Heritable alterations at the adenine phosphoribosyltransferase (APRT) locus in human lymphoblastoid cell lines

Abstract

Human lymphoblastoid cell lines derived from WI-L2 exhibit unexpected frequencies of diaminopurine (DAP) resistant mutants. The background mutant fractions of 10 −7 to 10 −8 in untreated cultures are much lower than the frequencies expected for loss of a heterozygous autosomal locus (10 −5 to 10 −6), yet much higher than expected for a homozygous locus (10 −10 to 10 −12). We used aminopterin, adenine and thymidine (AAT) to select DAP-senitive (DAP S) revertants from one resistant line.
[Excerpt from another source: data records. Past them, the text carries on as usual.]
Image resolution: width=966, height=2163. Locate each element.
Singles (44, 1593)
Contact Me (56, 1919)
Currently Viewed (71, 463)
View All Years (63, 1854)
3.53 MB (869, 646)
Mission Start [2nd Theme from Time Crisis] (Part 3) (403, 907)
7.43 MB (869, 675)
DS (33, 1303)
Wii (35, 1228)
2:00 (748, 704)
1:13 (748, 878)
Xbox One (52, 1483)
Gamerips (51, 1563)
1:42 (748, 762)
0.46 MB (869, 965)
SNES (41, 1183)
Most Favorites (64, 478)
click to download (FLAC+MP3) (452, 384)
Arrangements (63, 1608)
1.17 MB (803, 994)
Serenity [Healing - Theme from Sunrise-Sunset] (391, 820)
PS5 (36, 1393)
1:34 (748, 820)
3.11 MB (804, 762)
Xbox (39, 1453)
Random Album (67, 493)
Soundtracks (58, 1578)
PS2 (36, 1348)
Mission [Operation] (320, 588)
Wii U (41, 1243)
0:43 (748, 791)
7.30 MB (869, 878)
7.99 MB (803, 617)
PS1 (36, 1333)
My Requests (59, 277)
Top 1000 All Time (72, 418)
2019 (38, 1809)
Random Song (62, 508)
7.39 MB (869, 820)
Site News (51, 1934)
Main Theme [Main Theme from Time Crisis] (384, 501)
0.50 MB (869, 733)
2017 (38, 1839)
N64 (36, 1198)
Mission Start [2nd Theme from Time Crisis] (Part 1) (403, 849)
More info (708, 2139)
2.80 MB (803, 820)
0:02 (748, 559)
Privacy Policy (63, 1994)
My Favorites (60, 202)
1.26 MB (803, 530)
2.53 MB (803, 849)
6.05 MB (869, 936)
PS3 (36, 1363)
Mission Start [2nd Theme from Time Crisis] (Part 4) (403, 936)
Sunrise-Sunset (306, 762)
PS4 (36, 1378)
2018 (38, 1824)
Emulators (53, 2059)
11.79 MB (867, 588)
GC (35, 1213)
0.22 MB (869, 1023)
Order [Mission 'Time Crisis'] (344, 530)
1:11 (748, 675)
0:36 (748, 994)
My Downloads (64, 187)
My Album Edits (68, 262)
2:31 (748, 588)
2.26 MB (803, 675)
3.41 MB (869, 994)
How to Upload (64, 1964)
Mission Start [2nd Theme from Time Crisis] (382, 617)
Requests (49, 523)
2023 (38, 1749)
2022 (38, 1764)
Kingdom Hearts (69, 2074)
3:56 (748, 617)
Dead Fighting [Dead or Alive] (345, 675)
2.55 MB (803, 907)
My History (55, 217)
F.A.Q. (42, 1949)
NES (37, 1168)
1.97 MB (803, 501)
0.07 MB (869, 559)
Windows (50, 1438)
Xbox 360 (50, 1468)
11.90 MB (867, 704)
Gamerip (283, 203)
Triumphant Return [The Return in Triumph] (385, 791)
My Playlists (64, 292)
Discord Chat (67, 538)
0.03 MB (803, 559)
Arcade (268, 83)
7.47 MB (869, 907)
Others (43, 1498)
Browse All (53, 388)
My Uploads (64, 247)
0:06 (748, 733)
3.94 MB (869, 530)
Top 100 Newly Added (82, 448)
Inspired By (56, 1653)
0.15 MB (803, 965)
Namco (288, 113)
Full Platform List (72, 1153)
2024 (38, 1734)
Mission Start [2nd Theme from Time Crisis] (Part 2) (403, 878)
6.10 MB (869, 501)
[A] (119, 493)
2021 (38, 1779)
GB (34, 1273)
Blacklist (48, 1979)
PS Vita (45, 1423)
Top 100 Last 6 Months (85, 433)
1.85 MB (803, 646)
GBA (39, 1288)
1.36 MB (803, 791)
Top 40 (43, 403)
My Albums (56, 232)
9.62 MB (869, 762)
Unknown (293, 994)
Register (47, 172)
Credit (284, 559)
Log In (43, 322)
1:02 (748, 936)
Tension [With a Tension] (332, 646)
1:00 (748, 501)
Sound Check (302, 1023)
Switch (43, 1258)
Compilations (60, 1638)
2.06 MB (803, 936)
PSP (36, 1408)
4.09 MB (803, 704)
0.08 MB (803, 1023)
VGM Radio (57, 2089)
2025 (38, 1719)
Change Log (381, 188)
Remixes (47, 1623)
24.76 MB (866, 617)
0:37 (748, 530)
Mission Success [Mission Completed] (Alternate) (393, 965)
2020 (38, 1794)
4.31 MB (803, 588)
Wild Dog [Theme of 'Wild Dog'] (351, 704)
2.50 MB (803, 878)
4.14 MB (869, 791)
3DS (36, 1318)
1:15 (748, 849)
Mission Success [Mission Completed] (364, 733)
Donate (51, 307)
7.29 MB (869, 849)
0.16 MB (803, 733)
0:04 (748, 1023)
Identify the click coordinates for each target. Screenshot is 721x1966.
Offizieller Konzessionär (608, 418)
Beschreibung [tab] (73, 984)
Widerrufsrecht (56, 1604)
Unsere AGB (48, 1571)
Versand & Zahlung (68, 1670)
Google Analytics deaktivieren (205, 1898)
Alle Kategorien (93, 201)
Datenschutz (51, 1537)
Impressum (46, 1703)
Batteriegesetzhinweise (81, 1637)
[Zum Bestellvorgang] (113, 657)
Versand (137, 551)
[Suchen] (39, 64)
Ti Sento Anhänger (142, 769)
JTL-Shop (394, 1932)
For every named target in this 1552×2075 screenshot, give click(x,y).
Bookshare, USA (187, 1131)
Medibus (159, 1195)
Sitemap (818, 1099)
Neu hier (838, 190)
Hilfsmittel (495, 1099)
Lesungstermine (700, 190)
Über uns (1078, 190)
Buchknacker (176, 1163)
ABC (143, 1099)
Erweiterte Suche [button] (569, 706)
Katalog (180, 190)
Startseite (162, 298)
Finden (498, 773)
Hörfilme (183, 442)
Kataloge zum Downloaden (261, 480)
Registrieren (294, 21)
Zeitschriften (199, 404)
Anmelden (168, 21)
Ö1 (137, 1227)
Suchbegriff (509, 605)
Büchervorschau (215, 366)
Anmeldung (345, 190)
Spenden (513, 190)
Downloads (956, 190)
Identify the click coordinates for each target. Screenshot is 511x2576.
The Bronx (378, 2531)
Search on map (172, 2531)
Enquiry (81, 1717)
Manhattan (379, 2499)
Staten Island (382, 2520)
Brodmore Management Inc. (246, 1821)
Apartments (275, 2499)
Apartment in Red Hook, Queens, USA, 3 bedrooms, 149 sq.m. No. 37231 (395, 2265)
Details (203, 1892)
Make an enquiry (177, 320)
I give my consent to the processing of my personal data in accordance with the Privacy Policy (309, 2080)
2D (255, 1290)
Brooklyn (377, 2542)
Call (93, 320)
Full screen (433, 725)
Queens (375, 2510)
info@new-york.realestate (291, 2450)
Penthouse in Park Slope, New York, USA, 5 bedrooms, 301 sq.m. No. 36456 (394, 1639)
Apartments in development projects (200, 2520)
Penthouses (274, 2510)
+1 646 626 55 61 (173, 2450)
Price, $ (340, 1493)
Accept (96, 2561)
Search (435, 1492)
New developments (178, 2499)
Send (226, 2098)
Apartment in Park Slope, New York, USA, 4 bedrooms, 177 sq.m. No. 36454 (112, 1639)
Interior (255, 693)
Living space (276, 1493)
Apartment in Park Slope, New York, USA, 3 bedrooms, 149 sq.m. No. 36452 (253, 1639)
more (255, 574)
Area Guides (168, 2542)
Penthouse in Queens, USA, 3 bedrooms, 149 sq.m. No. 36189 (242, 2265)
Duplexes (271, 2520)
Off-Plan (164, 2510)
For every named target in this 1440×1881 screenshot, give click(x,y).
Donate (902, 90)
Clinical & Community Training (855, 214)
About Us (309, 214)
The background frequency of DAP R in these revertant cell lines ranged from 3.5 to 6.5 × 10 −4, approximately the square root of 10 −7. Thus these data suggest that both alleles of aprt are inactivated at similarly high frequencies. They also indicate that the DAP S revertants were heterozygotes ( aprt +/−) or hemizygotes ( aprt +/0) and that WI-L2 was homozygous ( aprt +/+). Mutational dose-response studies with X-rays, ethyl methanesulfonate (EMS), and ICR-191 were conducted in 4 of these revertant cell lines. EMS and ICR-191, which induce mainly point mutations, did not induce an increase in mutant fraction. A dose of 200 cGy X-rays, however, induced a frequency of 10 −3. Treatment of DAP R cells with 5-azacytidine induced a significant increase in reversion to DAP S. Southern blot analysis of the aprt gene after digestion with MspI or HpaII also suggests that differential methylation changes may play a major role in the generation of DAP sensitivity and resistance.